__WHAT YOU NEED TO DO__: Substitute "Command" for every "Instruction" in the lines below and change nothing else. Cover only the lines from the start through the line containing "Viewport: 1344px width, 896px height. 470,653", including that line.
═══ DATA LISTING
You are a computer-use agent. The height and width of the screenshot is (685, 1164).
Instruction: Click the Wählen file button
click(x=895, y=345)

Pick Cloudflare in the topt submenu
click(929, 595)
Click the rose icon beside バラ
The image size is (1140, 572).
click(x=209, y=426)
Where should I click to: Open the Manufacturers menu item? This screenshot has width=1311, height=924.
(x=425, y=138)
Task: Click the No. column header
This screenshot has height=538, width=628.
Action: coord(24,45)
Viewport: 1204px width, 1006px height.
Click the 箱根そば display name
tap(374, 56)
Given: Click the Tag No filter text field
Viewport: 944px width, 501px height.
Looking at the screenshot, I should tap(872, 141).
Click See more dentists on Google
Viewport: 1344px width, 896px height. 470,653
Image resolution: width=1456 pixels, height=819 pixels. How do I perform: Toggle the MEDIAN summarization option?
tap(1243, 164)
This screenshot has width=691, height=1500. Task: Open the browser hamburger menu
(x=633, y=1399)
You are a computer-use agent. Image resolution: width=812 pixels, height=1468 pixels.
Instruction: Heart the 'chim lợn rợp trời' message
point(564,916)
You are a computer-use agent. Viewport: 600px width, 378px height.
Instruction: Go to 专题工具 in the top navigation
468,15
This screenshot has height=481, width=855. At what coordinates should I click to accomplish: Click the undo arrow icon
══════
__ANSWER FOR THE TASK__:
You are a computer-use agent. The height and width of the screenshot is (685, 1164).
Command: Click the Wählen file button
click(x=895, y=345)

Pick Cloudflare in the topt submenu
click(929, 595)
Click the rose icon beside バラ
The image size is (1140, 572).
click(x=209, y=426)
Where should I click to: Open the Manufacturers menu item? This screenshot has width=1311, height=924.
(x=425, y=138)
Task: Click the No. column header
This screenshot has height=538, width=628.
Action: coord(24,45)
Viewport: 1204px width, 1006px height.
Click the 箱根そば display name
tap(374, 56)
Given: Click the Tag No filter text field
Viewport: 944px width, 501px height.
Looking at the screenshot, I should tap(872, 141).
Click See more dentists on Google
Viewport: 1344px width, 896px height. 470,653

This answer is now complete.